The Hamburg journalist Marco Maurer has written a wonderful book about a trip to Italy and has opened a small Italy museum in Hamburg for two months.
With a Fiat 500 through Italy! The Hamburg journalist Marco Maurer has fulfilled a dream and climbed into a 50-year-old Cinquecento with a photographer friend in Sicily and just drove off. He brought a wonderful book with nice encounters and 25 recipes. In Lehmweg in Eppendorf he has now rented a shop for two months and set up a little Italy there, in which he sets up scenes from the book – like in a museum.
A mixture of gallery and Disneyland
–
Suddenly you are in the middle of Italy. The sea rushes out of a loudspeaker. There’s a Vespa in the window. Olives roll over the shelves. Marco Maurer brings the stories from his great journey to life again here in this small shop. “We even rebuilt a fairly original Italian Cinquecento workshop, so you can follow and empathize with the whole journey from Naples via Abruzzo to Turin,” explains Maurer. “It’s a mix of gallery, museum and Disneyland.” The shop space becomes a walk-in book – a wonderfully crazy idea!
Italy feeling including a small church
In a niche, Maurer has built a small chapel behind a velvet curtain with Mary, crucifix and organ music. Around the corner is a kitchen like Mama Miracoli’s. Maurer started his journey at the southernmost tip, chugged through Mafia regions with the ancient Cinquecento, asked about the best pizza recipes and heard the stories of the olive farmers. “I wanted simple Italy: easy travel, simple food, simple car and down-to-earth people – the mechanic, the pizza maker, the fisherwoman, the saffron farmer.”

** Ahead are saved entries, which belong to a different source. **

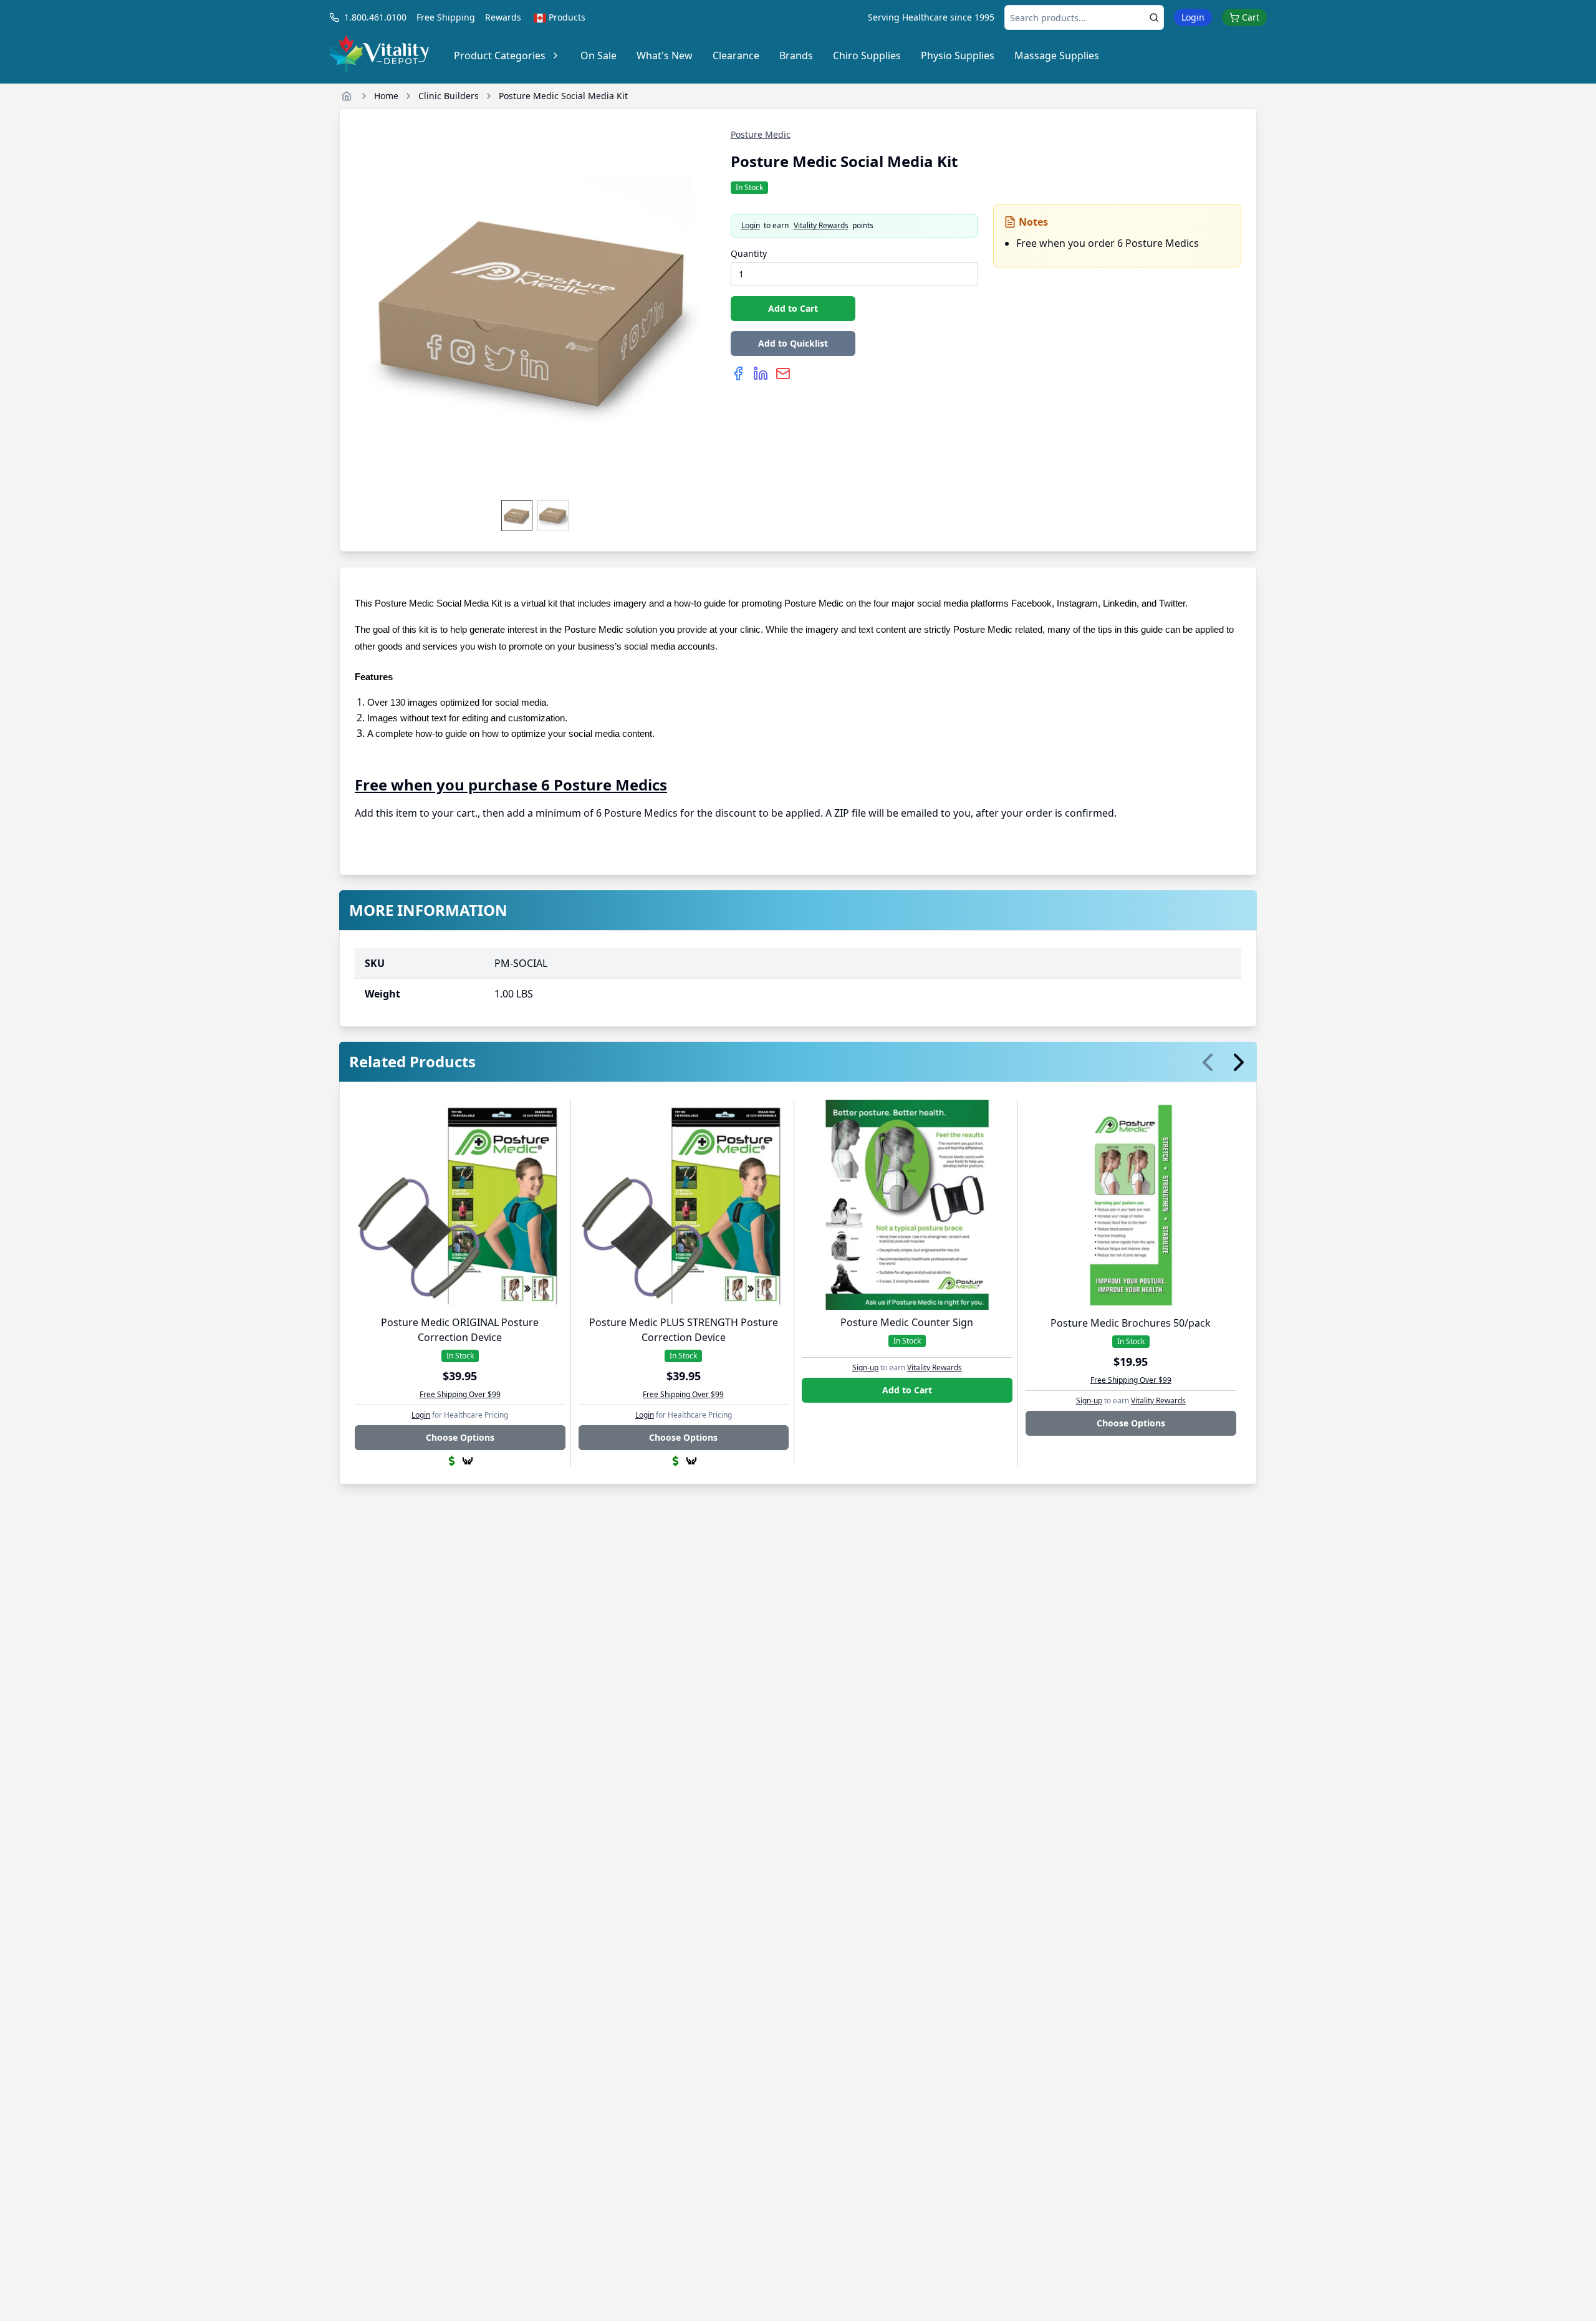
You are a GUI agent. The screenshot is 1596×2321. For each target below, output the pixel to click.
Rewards (503, 17)
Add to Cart (793, 308)
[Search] (1154, 17)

Wonderful cooking recipes from Italy
Marco Maurer describes the journey through the place of longing in the south in a very sensual way. Nature, people and cuisine merge into one great, wonderful whole. He writes about a dessert: “The tiramisud – a moist, fresh dessert, dripping with rum and lemon – tastes like my day in Naples – wild but harmonious.” You learn a lot about the history of Italian food, but unfortunately also that the Italy on our supermarket shelves has more to do with laboratory than with “Dolce Vita”.